== INSTRUCTIONS TO FOLLOW ==
Extract each line of the records that contains the string "resolution". Case counts.

== SUPPLIED MATERIAL ==

:::

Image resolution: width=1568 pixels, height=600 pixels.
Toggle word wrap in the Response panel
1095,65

:::

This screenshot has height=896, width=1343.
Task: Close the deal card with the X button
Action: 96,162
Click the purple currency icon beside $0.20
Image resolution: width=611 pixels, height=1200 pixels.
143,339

:::

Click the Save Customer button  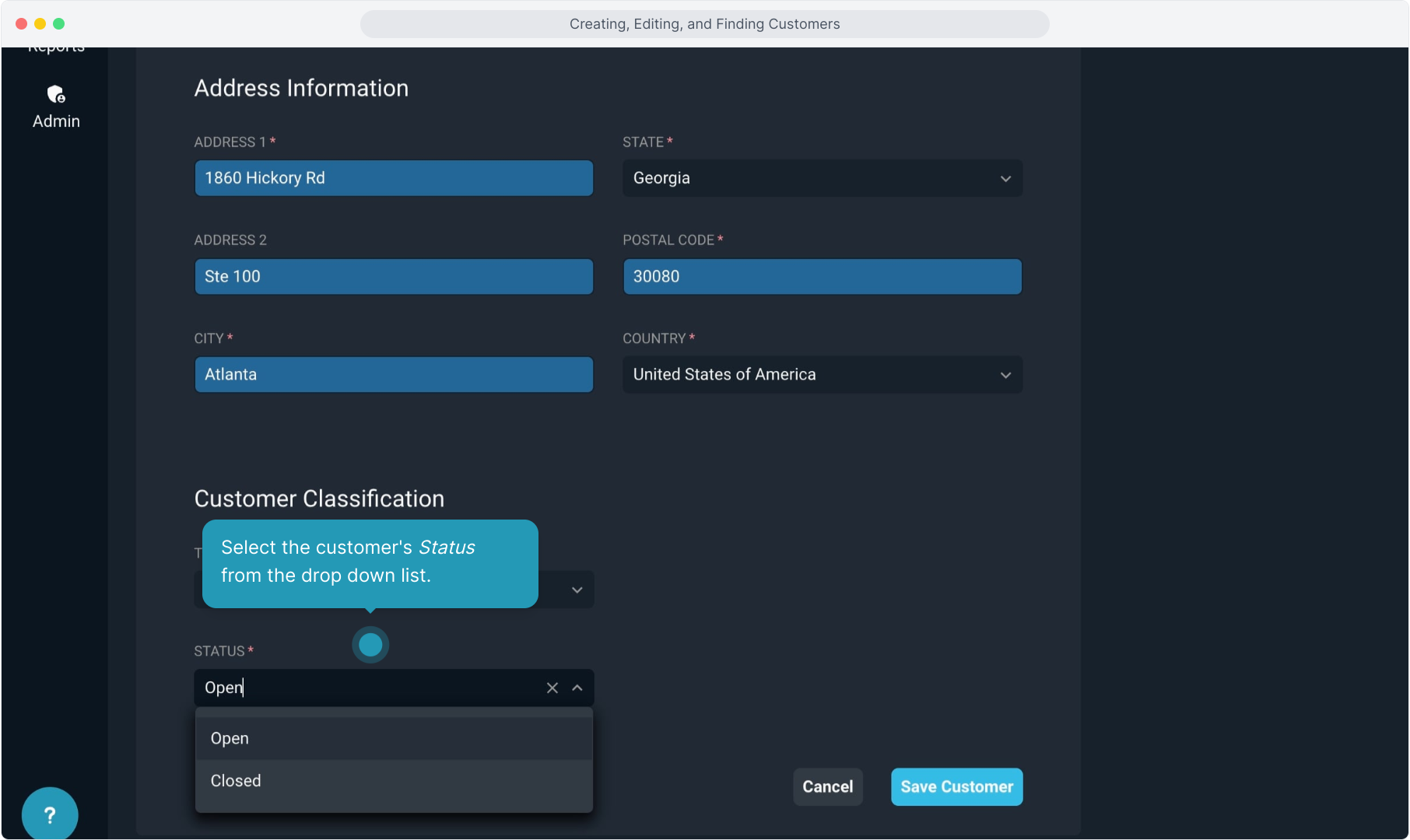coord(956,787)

:::

== WRITTEN ANSWER ==
Image resolution: width=1568 pixels, height=600 pixels.
Image resolution: width=611 pixels, height=1200 pixels.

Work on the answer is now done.